§ **Materials provided**:
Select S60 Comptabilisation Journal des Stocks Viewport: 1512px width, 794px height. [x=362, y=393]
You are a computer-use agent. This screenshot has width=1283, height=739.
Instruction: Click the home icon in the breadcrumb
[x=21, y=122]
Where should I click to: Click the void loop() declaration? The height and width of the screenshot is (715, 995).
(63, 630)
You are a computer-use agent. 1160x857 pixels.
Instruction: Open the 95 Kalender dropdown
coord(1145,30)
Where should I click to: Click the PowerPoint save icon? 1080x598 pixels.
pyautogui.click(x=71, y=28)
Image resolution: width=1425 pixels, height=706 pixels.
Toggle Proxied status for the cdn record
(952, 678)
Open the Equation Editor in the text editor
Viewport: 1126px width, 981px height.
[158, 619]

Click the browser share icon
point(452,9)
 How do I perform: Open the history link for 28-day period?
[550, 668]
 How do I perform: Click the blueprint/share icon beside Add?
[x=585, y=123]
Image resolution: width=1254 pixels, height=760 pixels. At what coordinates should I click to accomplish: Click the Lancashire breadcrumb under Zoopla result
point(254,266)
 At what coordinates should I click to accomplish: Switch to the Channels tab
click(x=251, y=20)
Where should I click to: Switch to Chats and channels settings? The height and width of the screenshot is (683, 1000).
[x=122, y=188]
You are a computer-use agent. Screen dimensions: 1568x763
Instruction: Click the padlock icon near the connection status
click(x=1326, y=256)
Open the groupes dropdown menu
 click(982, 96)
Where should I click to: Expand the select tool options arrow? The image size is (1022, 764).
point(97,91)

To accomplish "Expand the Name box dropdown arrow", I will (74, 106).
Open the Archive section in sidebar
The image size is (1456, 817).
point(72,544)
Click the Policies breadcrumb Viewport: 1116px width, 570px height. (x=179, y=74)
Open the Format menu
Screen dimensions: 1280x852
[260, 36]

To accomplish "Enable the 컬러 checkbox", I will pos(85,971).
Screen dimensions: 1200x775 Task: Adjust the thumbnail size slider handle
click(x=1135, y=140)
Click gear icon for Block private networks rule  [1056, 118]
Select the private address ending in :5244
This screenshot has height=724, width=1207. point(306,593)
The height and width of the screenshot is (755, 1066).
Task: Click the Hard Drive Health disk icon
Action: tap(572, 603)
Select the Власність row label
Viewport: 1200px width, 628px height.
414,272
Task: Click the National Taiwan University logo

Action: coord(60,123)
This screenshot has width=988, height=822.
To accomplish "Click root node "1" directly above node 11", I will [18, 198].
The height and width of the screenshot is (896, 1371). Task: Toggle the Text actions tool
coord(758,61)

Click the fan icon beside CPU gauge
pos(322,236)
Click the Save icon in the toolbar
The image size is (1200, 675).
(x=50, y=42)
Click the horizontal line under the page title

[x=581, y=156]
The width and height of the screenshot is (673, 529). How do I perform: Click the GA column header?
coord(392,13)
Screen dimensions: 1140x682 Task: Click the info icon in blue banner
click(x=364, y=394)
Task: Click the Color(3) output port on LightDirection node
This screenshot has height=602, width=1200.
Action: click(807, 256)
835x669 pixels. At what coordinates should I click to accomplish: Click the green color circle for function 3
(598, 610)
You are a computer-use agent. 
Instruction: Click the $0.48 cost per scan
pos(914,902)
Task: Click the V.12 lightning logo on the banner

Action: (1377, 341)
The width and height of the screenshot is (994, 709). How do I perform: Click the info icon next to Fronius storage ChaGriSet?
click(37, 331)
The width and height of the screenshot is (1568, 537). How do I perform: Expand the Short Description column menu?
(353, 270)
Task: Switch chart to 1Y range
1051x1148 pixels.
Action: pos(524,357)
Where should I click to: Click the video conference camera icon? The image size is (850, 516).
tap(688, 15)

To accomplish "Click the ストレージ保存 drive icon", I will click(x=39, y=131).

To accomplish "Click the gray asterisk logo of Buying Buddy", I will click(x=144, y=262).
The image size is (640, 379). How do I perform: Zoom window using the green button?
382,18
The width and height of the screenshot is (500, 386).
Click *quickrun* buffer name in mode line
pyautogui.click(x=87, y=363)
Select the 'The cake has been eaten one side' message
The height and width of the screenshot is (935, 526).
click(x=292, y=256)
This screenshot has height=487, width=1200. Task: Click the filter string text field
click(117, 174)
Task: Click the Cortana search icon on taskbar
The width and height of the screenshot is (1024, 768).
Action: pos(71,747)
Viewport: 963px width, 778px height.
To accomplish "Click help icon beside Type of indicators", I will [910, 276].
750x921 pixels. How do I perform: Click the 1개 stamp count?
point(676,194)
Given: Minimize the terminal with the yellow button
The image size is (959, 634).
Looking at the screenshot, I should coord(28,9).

§ **What the exercise asks**: Identify every line in the rows above that contains the word "private".

§ **Task result**:
Click gear icon for Block private networks rule  [1056, 118]
Select the private address ending in :5244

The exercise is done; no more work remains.